Twenty six minutes and 19 points later, it was clear she had done at least that much.

As the Wolverines await a likely bid to the NCAA Tournament, Johnson has emerged seemingly out of nowhere as a go-to scorer. The contest against the Golden Gophers was the first sign.

After the game — a 93-87 loss for the Michigan women’s basketball team — Johnson’s teammates were impressed her output. She didn’t even realize how well she had played.

“All I know is that we lost,” Johnson said. “So after the game, my teammates told me, they said, ‘You know you had 19 points.’ And I was like, ‘Really?’ I thought I had like, seven or eight.”

With that, something clicked.

Johnson was already coming off a torn ACL when she came to Michigan, having suffered the same injury during her senior year at Rogers High School in Toledo, Ohio. When the same knee twisted the wrong way during an early morning practice in 2016, she didn’t even realize she had torn it again.

“I went like a week walking around on it thinking I was gonna come back to playing,” Johnson said. “Until I got my MRI.”

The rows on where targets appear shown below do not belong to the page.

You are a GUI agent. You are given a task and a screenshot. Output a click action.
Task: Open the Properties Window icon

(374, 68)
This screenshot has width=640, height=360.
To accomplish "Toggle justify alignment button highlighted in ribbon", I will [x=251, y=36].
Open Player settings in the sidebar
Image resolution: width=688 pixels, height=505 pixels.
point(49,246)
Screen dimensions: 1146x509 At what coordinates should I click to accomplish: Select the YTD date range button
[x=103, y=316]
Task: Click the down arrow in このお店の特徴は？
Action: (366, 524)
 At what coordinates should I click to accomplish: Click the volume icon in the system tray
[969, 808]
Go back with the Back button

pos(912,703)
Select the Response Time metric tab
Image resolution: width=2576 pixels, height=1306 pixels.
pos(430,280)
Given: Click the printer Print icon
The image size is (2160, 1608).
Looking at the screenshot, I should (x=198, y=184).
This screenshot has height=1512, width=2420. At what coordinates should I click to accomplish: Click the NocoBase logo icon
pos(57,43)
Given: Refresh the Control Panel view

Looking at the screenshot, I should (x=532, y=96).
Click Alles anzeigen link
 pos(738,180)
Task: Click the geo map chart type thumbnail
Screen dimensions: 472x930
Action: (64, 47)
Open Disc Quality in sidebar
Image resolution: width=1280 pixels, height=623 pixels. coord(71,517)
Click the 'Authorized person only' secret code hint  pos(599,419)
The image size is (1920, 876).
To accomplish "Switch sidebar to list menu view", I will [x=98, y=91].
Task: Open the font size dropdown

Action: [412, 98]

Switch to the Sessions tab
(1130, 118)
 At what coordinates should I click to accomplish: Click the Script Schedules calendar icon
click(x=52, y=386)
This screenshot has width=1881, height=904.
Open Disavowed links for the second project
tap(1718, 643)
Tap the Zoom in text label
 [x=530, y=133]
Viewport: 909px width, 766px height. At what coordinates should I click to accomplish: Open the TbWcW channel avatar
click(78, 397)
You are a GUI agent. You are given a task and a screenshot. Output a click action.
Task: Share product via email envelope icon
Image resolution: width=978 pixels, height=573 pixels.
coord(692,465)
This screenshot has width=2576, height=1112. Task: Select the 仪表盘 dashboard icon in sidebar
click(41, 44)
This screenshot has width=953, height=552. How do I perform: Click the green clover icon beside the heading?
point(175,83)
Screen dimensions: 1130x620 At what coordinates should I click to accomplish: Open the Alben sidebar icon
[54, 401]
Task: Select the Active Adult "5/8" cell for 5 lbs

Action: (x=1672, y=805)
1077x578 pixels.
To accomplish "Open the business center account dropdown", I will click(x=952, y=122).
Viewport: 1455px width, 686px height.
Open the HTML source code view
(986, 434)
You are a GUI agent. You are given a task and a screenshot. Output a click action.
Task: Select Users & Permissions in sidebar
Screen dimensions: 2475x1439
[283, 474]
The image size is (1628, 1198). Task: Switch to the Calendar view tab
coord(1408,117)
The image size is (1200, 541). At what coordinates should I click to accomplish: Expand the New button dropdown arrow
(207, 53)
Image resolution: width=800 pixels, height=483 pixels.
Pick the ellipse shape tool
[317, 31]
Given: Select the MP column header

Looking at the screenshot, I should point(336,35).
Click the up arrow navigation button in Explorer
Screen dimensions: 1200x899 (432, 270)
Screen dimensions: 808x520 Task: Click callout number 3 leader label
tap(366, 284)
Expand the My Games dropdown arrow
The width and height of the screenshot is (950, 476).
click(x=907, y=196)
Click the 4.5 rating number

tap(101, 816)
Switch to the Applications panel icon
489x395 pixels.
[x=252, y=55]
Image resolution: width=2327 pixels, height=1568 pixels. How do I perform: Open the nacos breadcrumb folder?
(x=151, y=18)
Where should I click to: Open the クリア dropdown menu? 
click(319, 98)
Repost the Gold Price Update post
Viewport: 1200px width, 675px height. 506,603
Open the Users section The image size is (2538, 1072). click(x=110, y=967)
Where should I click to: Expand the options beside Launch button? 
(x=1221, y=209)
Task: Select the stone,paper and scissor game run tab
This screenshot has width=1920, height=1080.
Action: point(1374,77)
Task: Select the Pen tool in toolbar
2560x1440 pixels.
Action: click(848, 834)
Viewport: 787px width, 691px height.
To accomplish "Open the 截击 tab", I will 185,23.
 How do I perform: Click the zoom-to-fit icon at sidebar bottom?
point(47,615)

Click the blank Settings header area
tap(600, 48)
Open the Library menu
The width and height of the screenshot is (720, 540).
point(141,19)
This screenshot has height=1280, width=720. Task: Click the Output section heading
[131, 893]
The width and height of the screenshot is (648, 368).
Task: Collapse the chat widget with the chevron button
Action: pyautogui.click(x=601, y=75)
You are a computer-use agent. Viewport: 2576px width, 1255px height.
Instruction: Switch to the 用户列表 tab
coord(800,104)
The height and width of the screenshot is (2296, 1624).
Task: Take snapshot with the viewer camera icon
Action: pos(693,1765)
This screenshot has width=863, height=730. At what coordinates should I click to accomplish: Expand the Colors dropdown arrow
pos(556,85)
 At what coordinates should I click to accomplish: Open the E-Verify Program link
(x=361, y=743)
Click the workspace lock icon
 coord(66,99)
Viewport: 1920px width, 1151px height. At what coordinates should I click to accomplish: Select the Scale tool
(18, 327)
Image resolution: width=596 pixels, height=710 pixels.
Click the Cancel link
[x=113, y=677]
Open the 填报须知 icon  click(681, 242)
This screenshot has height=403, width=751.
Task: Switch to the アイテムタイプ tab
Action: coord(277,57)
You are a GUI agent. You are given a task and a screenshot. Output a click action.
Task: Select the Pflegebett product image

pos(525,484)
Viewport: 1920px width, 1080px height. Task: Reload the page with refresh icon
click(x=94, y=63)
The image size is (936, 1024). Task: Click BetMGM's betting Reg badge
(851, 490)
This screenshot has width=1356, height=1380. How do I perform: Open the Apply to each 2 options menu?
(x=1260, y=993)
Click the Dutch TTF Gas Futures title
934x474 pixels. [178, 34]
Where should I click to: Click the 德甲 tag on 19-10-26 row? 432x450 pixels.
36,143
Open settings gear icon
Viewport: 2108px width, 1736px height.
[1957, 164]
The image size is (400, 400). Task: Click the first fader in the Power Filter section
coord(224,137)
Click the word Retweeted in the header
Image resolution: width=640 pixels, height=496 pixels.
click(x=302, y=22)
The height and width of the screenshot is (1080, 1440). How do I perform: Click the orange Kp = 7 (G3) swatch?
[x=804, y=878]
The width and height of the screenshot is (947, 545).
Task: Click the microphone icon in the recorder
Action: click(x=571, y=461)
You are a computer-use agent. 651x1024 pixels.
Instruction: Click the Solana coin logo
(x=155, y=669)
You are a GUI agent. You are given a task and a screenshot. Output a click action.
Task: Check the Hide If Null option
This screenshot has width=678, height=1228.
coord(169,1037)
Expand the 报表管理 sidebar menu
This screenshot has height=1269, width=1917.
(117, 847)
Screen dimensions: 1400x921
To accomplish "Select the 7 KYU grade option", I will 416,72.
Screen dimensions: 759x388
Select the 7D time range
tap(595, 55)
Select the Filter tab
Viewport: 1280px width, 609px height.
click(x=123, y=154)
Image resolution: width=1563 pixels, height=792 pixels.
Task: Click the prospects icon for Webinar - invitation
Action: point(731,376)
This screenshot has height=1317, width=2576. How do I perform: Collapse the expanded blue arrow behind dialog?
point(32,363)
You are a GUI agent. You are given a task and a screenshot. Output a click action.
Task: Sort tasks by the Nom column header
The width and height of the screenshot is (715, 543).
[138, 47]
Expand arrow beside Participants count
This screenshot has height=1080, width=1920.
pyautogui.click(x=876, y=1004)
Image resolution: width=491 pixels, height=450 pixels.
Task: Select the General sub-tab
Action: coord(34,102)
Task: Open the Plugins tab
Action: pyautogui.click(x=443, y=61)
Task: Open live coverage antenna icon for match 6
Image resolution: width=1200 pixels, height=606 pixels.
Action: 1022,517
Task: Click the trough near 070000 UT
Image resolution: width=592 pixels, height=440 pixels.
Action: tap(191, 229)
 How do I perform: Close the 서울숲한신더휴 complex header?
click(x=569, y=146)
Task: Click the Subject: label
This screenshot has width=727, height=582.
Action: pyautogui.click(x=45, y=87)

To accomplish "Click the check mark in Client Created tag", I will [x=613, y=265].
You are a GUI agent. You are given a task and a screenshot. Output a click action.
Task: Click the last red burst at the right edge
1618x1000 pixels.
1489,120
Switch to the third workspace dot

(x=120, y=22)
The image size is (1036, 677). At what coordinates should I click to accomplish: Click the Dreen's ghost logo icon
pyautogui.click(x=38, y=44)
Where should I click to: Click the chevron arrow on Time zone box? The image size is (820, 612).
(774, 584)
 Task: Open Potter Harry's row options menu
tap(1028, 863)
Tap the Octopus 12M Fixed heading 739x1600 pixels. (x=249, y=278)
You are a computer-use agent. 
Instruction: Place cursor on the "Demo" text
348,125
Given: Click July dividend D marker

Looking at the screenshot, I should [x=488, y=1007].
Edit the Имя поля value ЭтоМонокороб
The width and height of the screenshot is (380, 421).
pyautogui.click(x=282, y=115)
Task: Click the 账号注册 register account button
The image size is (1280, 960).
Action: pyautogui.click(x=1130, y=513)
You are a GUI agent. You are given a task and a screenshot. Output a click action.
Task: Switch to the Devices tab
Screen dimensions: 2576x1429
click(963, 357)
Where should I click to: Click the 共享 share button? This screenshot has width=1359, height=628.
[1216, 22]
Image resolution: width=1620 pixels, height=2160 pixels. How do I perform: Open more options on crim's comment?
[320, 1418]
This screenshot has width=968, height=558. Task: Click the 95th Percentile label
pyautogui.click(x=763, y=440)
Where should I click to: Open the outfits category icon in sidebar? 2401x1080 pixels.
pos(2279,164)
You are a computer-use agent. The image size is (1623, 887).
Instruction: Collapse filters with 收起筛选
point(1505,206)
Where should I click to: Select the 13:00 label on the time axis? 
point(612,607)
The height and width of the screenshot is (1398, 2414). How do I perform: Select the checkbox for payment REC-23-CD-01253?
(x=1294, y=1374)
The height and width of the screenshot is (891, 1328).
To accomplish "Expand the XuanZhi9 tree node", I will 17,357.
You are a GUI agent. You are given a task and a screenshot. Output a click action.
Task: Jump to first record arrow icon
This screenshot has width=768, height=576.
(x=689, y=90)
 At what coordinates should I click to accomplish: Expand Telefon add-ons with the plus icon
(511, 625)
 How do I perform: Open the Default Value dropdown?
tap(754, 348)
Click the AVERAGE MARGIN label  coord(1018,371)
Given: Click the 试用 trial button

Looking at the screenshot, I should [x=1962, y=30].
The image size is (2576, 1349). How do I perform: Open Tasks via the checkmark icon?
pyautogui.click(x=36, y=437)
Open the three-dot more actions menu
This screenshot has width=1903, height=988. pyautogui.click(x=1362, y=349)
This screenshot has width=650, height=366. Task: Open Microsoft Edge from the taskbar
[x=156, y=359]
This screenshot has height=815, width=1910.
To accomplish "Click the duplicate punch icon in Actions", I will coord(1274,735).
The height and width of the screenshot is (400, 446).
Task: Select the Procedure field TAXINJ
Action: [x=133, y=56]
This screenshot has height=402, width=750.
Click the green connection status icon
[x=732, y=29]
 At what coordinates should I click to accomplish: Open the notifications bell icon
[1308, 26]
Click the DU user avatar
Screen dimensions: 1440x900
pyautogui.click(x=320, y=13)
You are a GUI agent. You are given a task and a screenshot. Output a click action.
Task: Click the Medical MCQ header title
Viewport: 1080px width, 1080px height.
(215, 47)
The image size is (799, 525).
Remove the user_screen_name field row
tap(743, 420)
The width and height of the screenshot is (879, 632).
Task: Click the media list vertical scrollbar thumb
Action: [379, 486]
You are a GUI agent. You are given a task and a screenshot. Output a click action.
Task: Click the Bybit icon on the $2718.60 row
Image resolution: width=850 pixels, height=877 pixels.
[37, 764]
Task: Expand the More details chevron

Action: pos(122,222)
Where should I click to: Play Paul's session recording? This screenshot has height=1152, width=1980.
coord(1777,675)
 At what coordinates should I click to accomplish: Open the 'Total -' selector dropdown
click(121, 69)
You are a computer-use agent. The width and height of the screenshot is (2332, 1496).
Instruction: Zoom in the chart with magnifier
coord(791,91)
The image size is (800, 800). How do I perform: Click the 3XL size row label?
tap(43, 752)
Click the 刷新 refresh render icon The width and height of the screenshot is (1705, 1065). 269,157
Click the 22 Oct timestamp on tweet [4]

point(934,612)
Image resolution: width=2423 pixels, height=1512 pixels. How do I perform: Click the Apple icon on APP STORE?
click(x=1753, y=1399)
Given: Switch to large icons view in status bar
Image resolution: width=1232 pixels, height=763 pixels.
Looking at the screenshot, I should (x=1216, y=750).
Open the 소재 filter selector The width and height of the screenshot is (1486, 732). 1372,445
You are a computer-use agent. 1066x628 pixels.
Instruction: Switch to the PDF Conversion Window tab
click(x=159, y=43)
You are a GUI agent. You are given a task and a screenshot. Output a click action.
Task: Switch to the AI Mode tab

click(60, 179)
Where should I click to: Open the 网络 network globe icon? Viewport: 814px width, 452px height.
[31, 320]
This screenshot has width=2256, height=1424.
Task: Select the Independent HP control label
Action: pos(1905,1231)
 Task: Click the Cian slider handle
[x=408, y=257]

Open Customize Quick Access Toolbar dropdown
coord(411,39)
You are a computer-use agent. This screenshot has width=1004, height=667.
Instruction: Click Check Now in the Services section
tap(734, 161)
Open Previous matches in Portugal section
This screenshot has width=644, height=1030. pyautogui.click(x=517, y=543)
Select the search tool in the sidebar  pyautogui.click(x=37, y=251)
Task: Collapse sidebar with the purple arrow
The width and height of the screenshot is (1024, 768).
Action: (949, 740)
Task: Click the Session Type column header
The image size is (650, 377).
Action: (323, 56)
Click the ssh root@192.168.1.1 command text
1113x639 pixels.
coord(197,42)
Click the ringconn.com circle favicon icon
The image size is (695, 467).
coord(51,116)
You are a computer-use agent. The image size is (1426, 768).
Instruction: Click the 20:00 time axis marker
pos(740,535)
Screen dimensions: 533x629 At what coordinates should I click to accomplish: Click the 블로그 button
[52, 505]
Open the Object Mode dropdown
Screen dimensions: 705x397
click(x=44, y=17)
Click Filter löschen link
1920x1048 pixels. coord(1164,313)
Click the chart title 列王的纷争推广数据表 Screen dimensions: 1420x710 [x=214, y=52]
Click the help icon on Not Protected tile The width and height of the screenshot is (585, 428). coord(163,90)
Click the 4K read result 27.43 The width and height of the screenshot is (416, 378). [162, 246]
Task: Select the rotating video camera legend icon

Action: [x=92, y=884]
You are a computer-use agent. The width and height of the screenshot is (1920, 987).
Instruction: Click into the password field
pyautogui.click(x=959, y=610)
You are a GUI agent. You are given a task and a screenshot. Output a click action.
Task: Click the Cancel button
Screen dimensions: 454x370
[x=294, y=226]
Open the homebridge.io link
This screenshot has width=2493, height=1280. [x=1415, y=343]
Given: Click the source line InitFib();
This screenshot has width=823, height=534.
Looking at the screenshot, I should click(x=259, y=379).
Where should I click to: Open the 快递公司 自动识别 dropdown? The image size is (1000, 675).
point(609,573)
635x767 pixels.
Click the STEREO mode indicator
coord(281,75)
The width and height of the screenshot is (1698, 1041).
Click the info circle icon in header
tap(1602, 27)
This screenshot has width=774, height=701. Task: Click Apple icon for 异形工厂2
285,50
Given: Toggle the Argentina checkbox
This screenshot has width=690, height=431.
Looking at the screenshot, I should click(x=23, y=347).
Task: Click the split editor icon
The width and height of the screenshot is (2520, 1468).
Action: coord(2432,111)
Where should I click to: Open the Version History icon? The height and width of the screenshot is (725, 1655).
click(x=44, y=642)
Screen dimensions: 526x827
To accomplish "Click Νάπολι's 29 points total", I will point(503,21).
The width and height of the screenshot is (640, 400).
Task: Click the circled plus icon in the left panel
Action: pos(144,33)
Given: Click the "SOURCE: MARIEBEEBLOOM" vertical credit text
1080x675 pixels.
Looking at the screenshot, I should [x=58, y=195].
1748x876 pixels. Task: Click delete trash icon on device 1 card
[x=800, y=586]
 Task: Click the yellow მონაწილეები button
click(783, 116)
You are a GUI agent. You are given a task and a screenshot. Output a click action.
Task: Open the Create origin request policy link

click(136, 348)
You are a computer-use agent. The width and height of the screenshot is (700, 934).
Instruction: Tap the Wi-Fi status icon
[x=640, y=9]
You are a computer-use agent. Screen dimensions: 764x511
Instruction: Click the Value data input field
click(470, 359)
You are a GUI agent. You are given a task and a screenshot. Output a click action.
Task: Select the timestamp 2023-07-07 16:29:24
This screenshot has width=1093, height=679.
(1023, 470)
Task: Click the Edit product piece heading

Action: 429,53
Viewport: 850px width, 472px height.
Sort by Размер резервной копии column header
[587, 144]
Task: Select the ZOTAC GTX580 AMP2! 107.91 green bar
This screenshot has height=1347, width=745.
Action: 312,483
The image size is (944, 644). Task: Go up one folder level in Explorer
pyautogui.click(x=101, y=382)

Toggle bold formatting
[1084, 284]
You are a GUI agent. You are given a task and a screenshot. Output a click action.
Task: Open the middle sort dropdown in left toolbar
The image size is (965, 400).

The second time around, Johnson’s rehab was longer than before, but she knew what was coming. When her knee didn’t bend, she knew it eventually would. When she still couldn’t walk, she knew she eventually would.

Even so, there were anxieties in returning. It took Johnson time to trust a knee that had twice suffered such a serious injury.

“I would like fall — and I’d be completely fine, like I wouldn’t be hurt — I would just fall,” Johnson said. “And I would have to sit out (of practice) because I was just nervous.”

With the sole exception of a midseason stretch filled mostly with non-conference blowouts, Johnson played sparingly. Whether she got on the floor for one minute or 20, though, her parents gave her feedback. If possible, Johnson would watch back the tape with them. If not, they’d watch it and give her feedback — constantly reminding Johnson of how far she’d come to be on the court at all.

“It’s like a really positive thing and they just wanna keep my head up,” Johnson said. “Because sometimes, you know, you get down on yourself if you don’t play.”

After taking off against Minnesota, Johnson has stayed in orbit. She played the hero on Senior Night, hitting a 3-point dagger against then-No. 13 Maryland to cap a 17-point performance, a shot she says she knew was going in before ever touching the ball. Johnson joked that night her success was because the Terrapins hadn’t included her on the scouting report. Penn State avoided that mistake and it didn’t matter.

At the Big Ten Tournament, the Nittany Lions players shouted “Right driver!” every time she touched the ball. Johnson scored 13 on 5-of-9 shooting in a blowout victory for the Wolverines anyway, driving whichever way she pleased.

Now, there are no more frustrations. Johnson has an easygoing demeanor about her as she sits in the Crisler Center’s media room after practice.

“I know that I can get to the basket either if they know what I’m gonna do or not,” she says. “… I know that I can score.”